§ INSTRUCTION: Put every line of the material below into a Markdown table with the columns Row and Line, numbering each line and skipping blank ones. Leave the pictures out.

## Start

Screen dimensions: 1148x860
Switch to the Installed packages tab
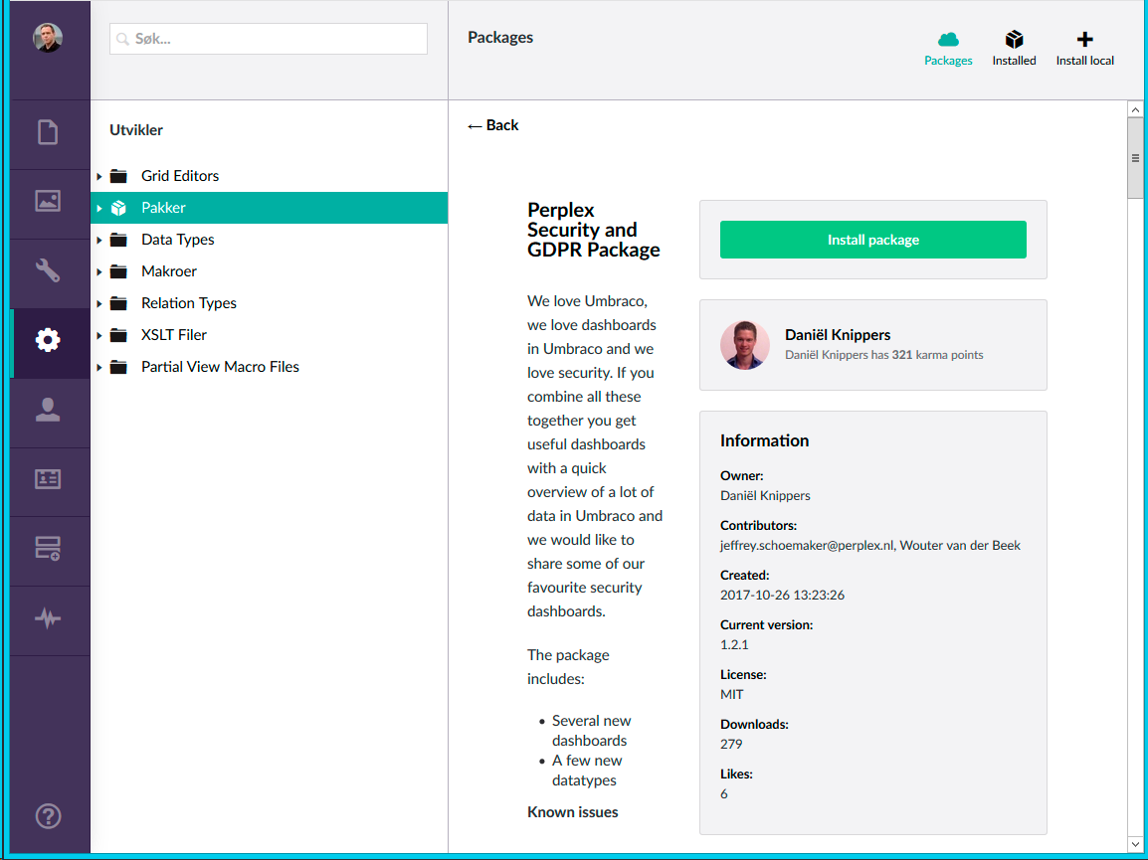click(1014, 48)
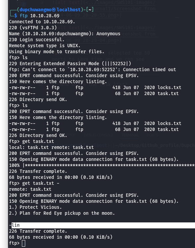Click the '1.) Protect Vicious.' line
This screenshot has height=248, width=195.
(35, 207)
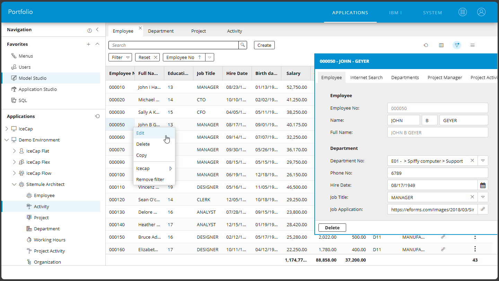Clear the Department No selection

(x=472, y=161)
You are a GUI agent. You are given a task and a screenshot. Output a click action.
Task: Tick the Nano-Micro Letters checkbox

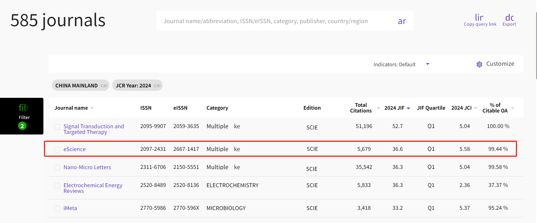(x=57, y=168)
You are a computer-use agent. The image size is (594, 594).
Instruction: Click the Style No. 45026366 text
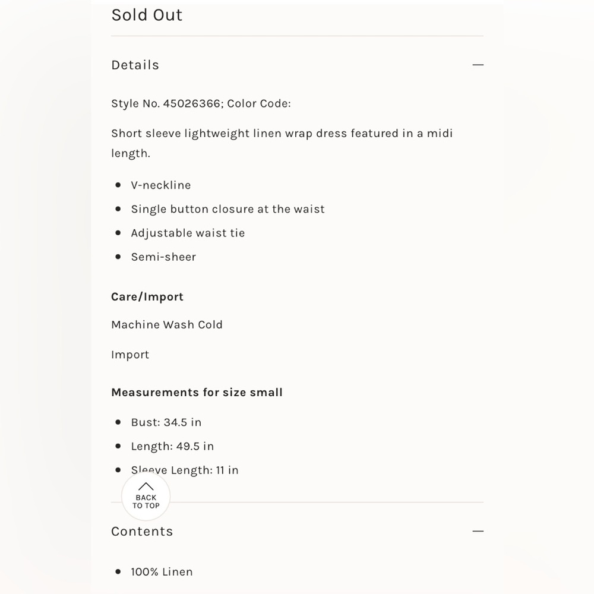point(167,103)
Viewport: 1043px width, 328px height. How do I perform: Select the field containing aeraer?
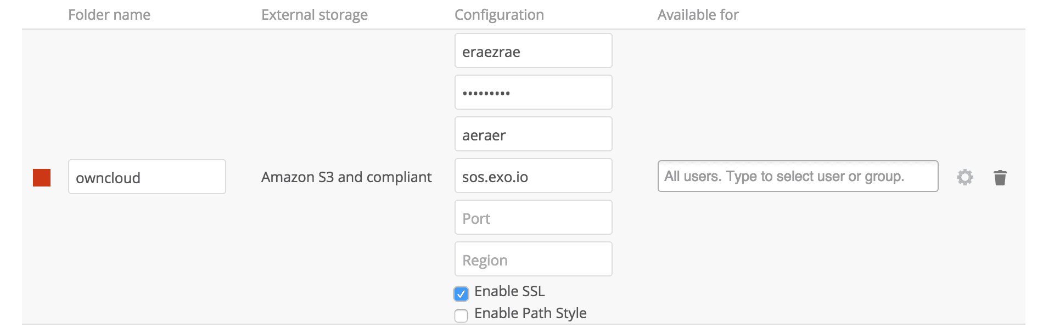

## End

§ EXERCISE SOLUTION:
| Row | Line |
|---|---|
| 1 | Screen dimensions: 1148x860 |
| 2 | Switch to the Installed packages tab |
| 3 | click(1014, 48) |
| 4 | Click the '1.) Protect Vicious.' line |
| 5 | This screenshot has height=248, width=195. |
| 6 | (35, 207) |
| 7 | Clear the Department No selection |
| 8 | (x=472, y=161) |
| 9 | You are a GUI agent. You are given a task and a screenshot. Output a click action. |
| 10 | Task: Tick the Nano-Micro Letters checkbox |
| 11 | (x=57, y=168) |
| 12 | You are a computer-use agent. The image size is (594, 594). |
| 13 | Instruction: Click the Style No. 45026366 text |
| 14 | point(167,103) |
| 15 | Viewport: 1043px width, 328px height. How do I perform: Select the field containing aeraer? |